That was a one-line bug fix that should have been backported from ClearOS 7 for 6.8. That fix is now done (git diff) and the update is on the way to the mirrors. I'll push it through the updates systems quickly -- it's a trivial fix.

Are you sure IPsec is not starting?

There is a known bug where the tunnel status does not show correctly (at all?) on systems running libreswan - bug 9201. I may try and ping Tim sometime as he is hardly around on the forums anymore.


There is also a major bug which has recently been filed where you can't manage the interface if IPsec is not running.

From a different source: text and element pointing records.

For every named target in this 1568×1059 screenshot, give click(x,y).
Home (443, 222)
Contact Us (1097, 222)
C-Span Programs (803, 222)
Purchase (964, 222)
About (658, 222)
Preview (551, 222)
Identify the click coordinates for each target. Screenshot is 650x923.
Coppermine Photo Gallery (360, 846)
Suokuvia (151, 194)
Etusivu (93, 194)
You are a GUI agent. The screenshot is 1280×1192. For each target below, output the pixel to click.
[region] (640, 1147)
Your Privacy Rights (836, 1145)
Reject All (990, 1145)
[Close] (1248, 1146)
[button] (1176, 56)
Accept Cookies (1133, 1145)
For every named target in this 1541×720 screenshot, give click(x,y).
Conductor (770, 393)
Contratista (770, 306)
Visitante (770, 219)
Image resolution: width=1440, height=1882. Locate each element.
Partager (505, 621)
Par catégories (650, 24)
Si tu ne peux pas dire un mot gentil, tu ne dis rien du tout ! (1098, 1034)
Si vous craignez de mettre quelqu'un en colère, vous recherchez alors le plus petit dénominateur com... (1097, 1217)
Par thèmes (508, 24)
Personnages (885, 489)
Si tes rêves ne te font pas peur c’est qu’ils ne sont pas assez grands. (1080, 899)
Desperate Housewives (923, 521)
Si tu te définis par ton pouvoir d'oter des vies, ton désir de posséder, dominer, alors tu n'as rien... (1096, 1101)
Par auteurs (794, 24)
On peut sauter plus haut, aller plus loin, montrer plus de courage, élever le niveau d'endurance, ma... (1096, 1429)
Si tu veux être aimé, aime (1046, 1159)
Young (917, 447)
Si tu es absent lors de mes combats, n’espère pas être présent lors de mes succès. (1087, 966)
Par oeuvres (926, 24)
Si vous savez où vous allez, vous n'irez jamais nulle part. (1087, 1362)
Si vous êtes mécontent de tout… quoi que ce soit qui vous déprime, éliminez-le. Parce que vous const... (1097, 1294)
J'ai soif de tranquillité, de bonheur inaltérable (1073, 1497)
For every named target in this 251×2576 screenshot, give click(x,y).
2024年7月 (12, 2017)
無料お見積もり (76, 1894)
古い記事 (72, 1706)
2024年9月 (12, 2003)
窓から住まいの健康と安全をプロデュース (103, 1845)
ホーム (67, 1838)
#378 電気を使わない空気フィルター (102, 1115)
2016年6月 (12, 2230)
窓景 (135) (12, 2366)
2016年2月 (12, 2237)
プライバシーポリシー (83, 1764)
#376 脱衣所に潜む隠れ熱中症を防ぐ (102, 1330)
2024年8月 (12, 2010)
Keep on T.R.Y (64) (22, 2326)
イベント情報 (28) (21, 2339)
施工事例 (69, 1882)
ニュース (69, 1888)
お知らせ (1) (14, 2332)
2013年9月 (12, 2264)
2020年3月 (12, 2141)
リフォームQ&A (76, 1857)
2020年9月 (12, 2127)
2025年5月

For your last issue about auto starting, you can make libreswan start automatically through the webconfig (system > modules?) but I can't check exactly where at the moment. The easiest thing to do is issue the command "chkconfig libreswan on"

Thanks for responding and your right 'ipsec' was not in the chkconfig list so I added it as you stated. I would have thought that the ClearOS update should have done that automatically though!
No matter auto start or ipsec works now.

As far as stop and start from the GUI is concerned - Yes I have checked if the ipsec/pluto process is running or not and the GUI does not affect it. Like I said only the 'service ipsec [start/stop]' command actually stops or starts pluto.

The /var/log/system log shows the following:

Attempt to start from GUI

Jan 10 16:21:14 firewall4 engine: exception: error: /usr/clearos/apps/base/libraries/Daemon.php (511): Software is not installed

Jan 10 16:21:14 firewall4 engine: exception: debug backtrace: /usr/clearos/apps/base/controllers/daemon.php (122): set_running_state

Jan 10 16:21:14 firewall4 engine: exception: debug backtrace: GUI (0): start

Jan 10 16:21:14 firewall4 engine: exception: debug backtrace: /usr/clearos/framework/system/core/CodeIgniter.php (359): call_user_func_array

Jan 10 16:21:14 firewall4 engine: exception: debug backtrace: /usr/clearos/framework/htdocs/app/index.php (222): require_once

Jan 10 16:21:14 firewall4 engine: exception: error: /usr/clearos/apps/base/libraries/Daemon.php (511): Software is not installed

Jan 10 16:21:14 firewall4 engine: exception: debug backtrace: /usr/clearos/apps/base/controllers/daemon.php (128): set_running_state

Jan 10 16:21:14 firewall4 engine: exception: debug backtrace: GUI (0): start

Jan 10 16:21:14 firewall4 engine: exception: debug backtrace: /usr/clearos/framework/system/core/CodeIgniter.php (359): call_user_func_array

Jan 10 16:21:14 firewall4 engine: exception: debug backtrace: /usr/clearos/framework/htdocs/app/index.php (222): require_once

Attempt to stop from GUI

Jan 10 16:18:31 firewall4 engine: exception: error: /usr/clearos/apps/base/libraries/Daemon.php (511): Software is not installed

Jan 10 16:18:31 firewall4 engine: exception: debug backtrace: /usr/clearos/apps/base/controllers/daemon.php (146): set_running_state

Jan 10 16:18:31 firewall4 engine: exception: debug backtrace: GUI (0): stop

Jan 10 16:18:31 firewall4 engine: exception: debug backtrace: /usr/clearos/framework/system/core/CodeIgniter.php (359): call_user_func_array

Jan 10 16:18:31 firewall4 engine: exception: debug backtrace: /usr/clearos/framework/htdocs/app/index.php (222): require_once

That looks like it could be the major bug I referenced.

@Peter,
I've just e-mailed Tim, mentioning that the Tunnel Status does not work. It has always been known that it does not work properly with libreswan. It used to work a bit but now it does not work at all.

Peter,

Thanks for git diff link, I don't know how long the update will take to come through, but I applied the packaging/ipsec.php change and now I can control ipsec from the GUI.
Presumably that shouldn't upset the update, will it?

Andy Ludgate wrote:

Thanks for git diff link, I don't know how long the update will take to come through, but I applied the packaging/ipsec.php change and now I can control ipsec from the GUI.
Presumably that shouldn't upset the update, will it?

That won't upset the update - you are good to go.